Task to carry out
Edit the lines below so that "GUI agent" becomes "interface assistant" wherever it appears, and keep everything else the same.

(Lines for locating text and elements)
>> BEGIN

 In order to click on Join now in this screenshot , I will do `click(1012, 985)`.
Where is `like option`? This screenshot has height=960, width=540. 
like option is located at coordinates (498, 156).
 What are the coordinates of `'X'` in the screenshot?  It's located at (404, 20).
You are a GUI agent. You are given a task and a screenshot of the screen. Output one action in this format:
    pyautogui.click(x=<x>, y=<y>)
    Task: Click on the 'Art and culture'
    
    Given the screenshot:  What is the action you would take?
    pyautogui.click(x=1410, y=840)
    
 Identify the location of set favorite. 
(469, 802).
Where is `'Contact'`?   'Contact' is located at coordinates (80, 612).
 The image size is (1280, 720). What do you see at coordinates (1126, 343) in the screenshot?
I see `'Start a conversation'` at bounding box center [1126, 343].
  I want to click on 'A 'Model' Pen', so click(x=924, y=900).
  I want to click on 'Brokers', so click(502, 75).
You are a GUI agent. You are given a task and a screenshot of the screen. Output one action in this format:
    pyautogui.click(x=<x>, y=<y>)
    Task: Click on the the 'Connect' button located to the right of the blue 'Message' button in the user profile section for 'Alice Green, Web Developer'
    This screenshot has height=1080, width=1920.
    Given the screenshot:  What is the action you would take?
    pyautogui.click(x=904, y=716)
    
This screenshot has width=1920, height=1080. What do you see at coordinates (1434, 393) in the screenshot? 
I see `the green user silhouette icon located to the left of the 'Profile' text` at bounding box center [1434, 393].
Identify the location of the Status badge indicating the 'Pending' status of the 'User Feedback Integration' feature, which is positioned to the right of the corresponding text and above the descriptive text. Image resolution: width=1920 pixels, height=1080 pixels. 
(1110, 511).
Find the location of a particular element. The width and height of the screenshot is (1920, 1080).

>> END

Answer in full
 In order to click on Join now in this screenshot , I will do `click(1012, 985)`.
Where is `like option`? This screenshot has height=960, width=540. 
like option is located at coordinates (498, 156).
 What are the coordinates of `'X'` in the screenshot?  It's located at (404, 20).
You are a interface assistant. You are given a task and a screenshot of the screen. Output one action in this format:
    pyautogui.click(x=<x>, y=<y>)
    Task: Click on the 'Art and culture'
    
    Given the screenshot:  What is the action you would take?
    pyautogui.click(x=1410, y=840)
    
 Identify the location of set favorite. 
(469, 802).
Where is `'Contact'`?   'Contact' is located at coordinates (80, 612).
 The image size is (1280, 720). What do you see at coordinates (1126, 343) in the screenshot?
I see `'Start a conversation'` at bounding box center [1126, 343].
  I want to click on 'A 'Model' Pen', so click(x=924, y=900).
  I want to click on 'Brokers', so click(502, 75).
You are a interface assistant. You are given a task and a screenshot of the screen. Output one action in this format:
    pyautogui.click(x=<x>, y=<y>)
    Task: Click on the the 'Connect' button located to the right of the blue 'Message' button in the user profile section for 'Alice Green, Web Developer'
    This screenshot has height=1080, width=1920.
    Given the screenshot:  What is the action you would take?
    pyautogui.click(x=904, y=716)
    
This screenshot has width=1920, height=1080. What do you see at coordinates (1434, 393) in the screenshot? 
I see `the green user silhouette icon located to the left of the 'Profile' text` at bounding box center [1434, 393].
Identify the location of the Status badge indicating the 'Pending' status of the 'User Feedback Integration' feature, which is positioned to the right of the corresponding text and above the descriptive text. Image resolution: width=1920 pixels, height=1080 pixels. 
(1110, 511).
Find the location of a particular element. The width and height of the screenshot is (1920, 1080).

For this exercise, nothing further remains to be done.